Please copy each of the entries below character for character, with nothing left out or changed.

Data records:
....................
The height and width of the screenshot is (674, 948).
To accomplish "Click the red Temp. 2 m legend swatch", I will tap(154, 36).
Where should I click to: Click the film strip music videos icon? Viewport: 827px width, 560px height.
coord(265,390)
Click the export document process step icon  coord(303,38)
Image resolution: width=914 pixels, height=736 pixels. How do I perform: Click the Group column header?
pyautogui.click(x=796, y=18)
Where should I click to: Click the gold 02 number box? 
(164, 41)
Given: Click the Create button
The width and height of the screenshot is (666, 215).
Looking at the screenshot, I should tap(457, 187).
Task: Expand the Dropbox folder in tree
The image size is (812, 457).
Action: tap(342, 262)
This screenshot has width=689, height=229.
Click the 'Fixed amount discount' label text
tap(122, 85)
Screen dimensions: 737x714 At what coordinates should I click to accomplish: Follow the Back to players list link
....................
Written response:
The height and width of the screenshot is (674, 948).
To accomplish "Click the red Temp. 2 m legend swatch", I will tap(154, 36).
Where should I click to: Click the film strip music videos icon? Viewport: 827px width, 560px height.
coord(265,390)
Click the export document process step icon  coord(303,38)
Image resolution: width=914 pixels, height=736 pixels. How do I perform: Click the Group column header?
pyautogui.click(x=796, y=18)
Where should I click to: Click the gold 02 number box? 
(164, 41)
Given: Click the Create button
The width and height of the screenshot is (666, 215).
Looking at the screenshot, I should tap(457, 187).
Task: Expand the Dropbox folder in tree
The image size is (812, 457).
Action: tap(342, 262)
This screenshot has width=689, height=229.
Click the 'Fixed amount discount' label text
tap(122, 85)
Screen dimensions: 737x714 At what coordinates should I click to accomplish: Follow the Back to players list link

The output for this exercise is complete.